Thanks! This is extremely useful.

Eva-Maria Egger
May 29, 2018

Similar to the subinstr command, regexr can be used for any type of replacement within string variables, e.g. I had to match municipalities in Brazil with lots of funny characters that I standardised by using
foreach x in à á â ã ä å {
replace municipio=regexr(municipio,"`x'","A")
If you happen to work with cross-country data from different sources, I discovered this code: kountry - It changes country name variables in a standardised naming and coding scheme and you can get international standard codes (numerical and characters) etc.

Adriana Camacho
May 29, 2018

These tips are great... I want to read more of this helpful blogs!

Nicholas J Cox
June 01, 2018

Interesting stuff.
Breaking ties the same way means that results are replicable.
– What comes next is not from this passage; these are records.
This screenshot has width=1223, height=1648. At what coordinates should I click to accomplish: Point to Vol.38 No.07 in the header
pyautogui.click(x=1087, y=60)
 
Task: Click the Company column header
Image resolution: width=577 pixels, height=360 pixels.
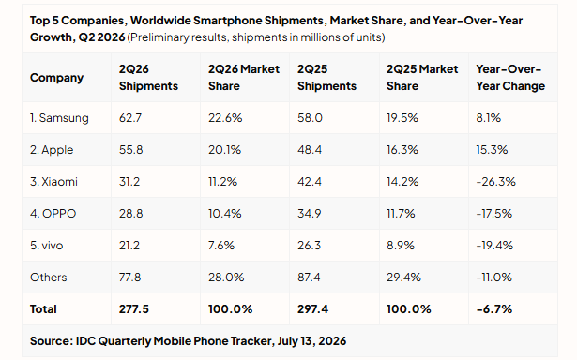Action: tap(56, 78)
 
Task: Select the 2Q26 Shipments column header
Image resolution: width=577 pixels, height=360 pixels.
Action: tap(148, 78)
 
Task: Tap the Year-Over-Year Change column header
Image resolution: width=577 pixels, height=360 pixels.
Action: tap(510, 78)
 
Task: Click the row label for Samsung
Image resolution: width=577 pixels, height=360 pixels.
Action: tap(59, 118)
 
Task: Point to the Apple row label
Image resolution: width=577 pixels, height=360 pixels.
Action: tap(52, 150)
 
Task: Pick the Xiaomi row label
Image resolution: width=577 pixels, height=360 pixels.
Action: tap(53, 182)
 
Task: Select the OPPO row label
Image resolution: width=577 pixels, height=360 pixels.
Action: tap(53, 214)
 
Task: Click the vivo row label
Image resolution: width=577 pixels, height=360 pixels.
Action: tap(46, 246)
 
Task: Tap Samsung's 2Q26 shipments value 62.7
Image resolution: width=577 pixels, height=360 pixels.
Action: tap(129, 118)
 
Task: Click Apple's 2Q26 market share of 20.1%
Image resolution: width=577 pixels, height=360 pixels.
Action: tap(224, 150)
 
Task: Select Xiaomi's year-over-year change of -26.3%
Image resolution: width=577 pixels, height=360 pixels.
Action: tap(495, 182)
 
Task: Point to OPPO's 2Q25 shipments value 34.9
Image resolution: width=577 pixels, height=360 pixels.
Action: tap(309, 214)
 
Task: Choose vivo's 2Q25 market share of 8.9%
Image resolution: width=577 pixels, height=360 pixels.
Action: tap(401, 246)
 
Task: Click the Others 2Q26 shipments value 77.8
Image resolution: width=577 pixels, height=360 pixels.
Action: tap(129, 278)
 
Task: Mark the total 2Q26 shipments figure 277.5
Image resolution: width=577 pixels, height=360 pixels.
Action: tap(133, 309)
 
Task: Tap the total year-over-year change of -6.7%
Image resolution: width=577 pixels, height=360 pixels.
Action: tap(493, 309)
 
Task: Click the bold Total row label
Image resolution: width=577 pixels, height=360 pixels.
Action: tap(43, 309)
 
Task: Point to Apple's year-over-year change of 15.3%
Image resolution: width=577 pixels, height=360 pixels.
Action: tap(492, 150)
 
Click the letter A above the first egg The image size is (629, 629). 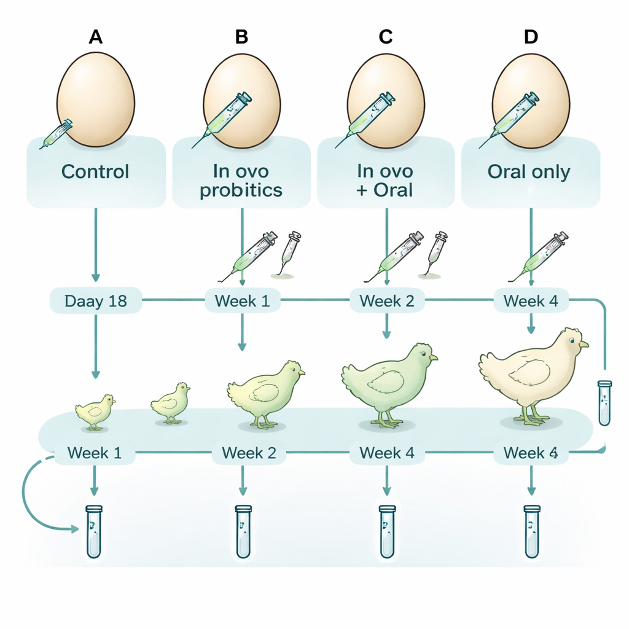coord(95,37)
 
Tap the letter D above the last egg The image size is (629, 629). coord(531,37)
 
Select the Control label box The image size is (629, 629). coord(96,171)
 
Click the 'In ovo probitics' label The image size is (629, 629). coord(241,179)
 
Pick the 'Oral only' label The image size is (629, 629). coord(529,171)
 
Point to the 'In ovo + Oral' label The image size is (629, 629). coord(385,179)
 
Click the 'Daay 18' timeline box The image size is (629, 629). coord(95,302)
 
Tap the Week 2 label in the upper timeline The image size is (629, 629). coord(387,302)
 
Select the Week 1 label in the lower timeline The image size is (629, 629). coord(94,453)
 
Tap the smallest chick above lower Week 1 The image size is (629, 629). coord(95,412)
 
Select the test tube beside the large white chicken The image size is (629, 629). coord(605,403)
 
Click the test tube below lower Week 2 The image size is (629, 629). coord(243,531)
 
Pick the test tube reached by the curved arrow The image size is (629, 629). coord(93,531)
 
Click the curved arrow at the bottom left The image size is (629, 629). coord(31,498)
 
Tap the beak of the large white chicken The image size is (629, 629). coord(584,345)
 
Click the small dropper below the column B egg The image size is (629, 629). coord(289,252)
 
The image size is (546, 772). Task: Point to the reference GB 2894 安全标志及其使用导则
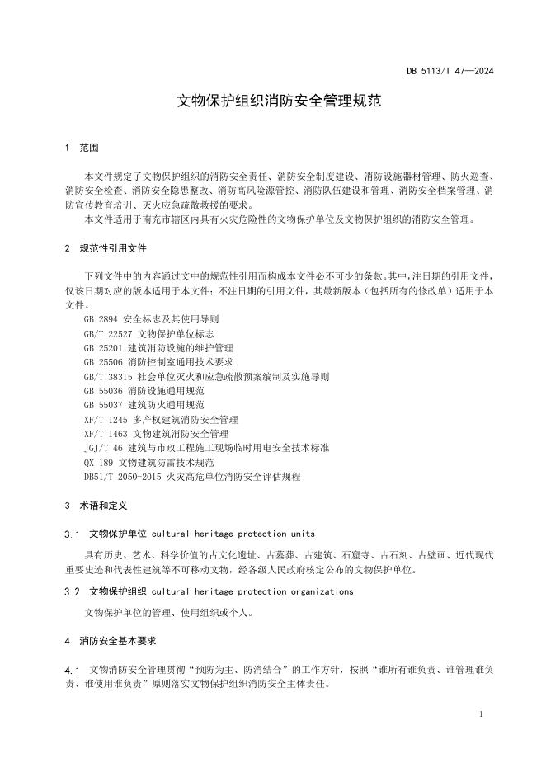[x=152, y=319]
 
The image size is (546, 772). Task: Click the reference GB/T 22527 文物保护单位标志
[x=149, y=333]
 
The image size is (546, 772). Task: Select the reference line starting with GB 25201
[x=158, y=348]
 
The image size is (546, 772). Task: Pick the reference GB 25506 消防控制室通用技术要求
[x=158, y=362]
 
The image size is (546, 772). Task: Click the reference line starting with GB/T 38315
[x=206, y=377]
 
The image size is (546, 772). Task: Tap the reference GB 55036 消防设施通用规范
[x=144, y=391]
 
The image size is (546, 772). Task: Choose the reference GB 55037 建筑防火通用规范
[x=144, y=405]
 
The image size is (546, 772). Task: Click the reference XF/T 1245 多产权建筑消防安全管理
[x=161, y=420]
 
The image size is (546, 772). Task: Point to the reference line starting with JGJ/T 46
[x=206, y=448]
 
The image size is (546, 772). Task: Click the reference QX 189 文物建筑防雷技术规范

So far, so good. But different results from breaking ties differently is part of the legitimate uncertainty about results. In other words, you are asking for consistency in making arbitrary decisions! What is it that depends on breaking ties in exactly the same way? Wouldn't it make more sense not to use the -unique- option at all? (Historically, the -unique- option for ranking was driven by graphical needs, not a desire to produce ranks that are in any sense better or more useful than the default.)
A picky correction is that in Stata functions and commands are quite disjoint, i.e. function is not another name for command, and vice versa. This doesn't really bite except that people can (a) use the documentation a little more easily if they are clear that functions are documented separately (b) realise that allowed syntax is different, notably that functions may only be issued as part of a command. Thus -subinstr()- for example is a function. (I did say this was picky.)

David McKenzie
June 01, 2018

Thanks Nicholas, appreciate being corrected on language (see lesson 5).
On the ranks, a small example may help make clear how this is used in our context.
Suppose we have 6 observations, with values 1, 2, 3, 3, 4, and 5 for some index of business practices, where higher values indicate better business practices. I want to use these for an experiment, in which I randomly assign 2 of these to treatment 1, 2 to treatment 2, and 2 to control. In order to make the groups as comparable as possible, I want to stratify this randomization by forming triplets of observations that have similar values of the business practices. In doing so, I need to choose which one of the two tied observations to put with {1,2} and which one to put with {4, 5}. This can be arbitrarily/randomly split, and then I have two triplets {1,2,3} and {3,4,5}, and then randomly allocate one unit within each triplet to each treatment group. These groups are just a way of making the observations more similar to one another, so it doesn't matter how I split the tie, just that I split it to get even-sized groups of 3. But then I want to make sure that everytime I run the code, I get the same allocation to the groups, so that I can run the code and get the exact same random assignment of observations to treatment and control as anyone else running the same code.

June 03, 2018

More fundamentally why is there a focus a stata? In the age of open data, open source when will the wb support a free option like r for instance?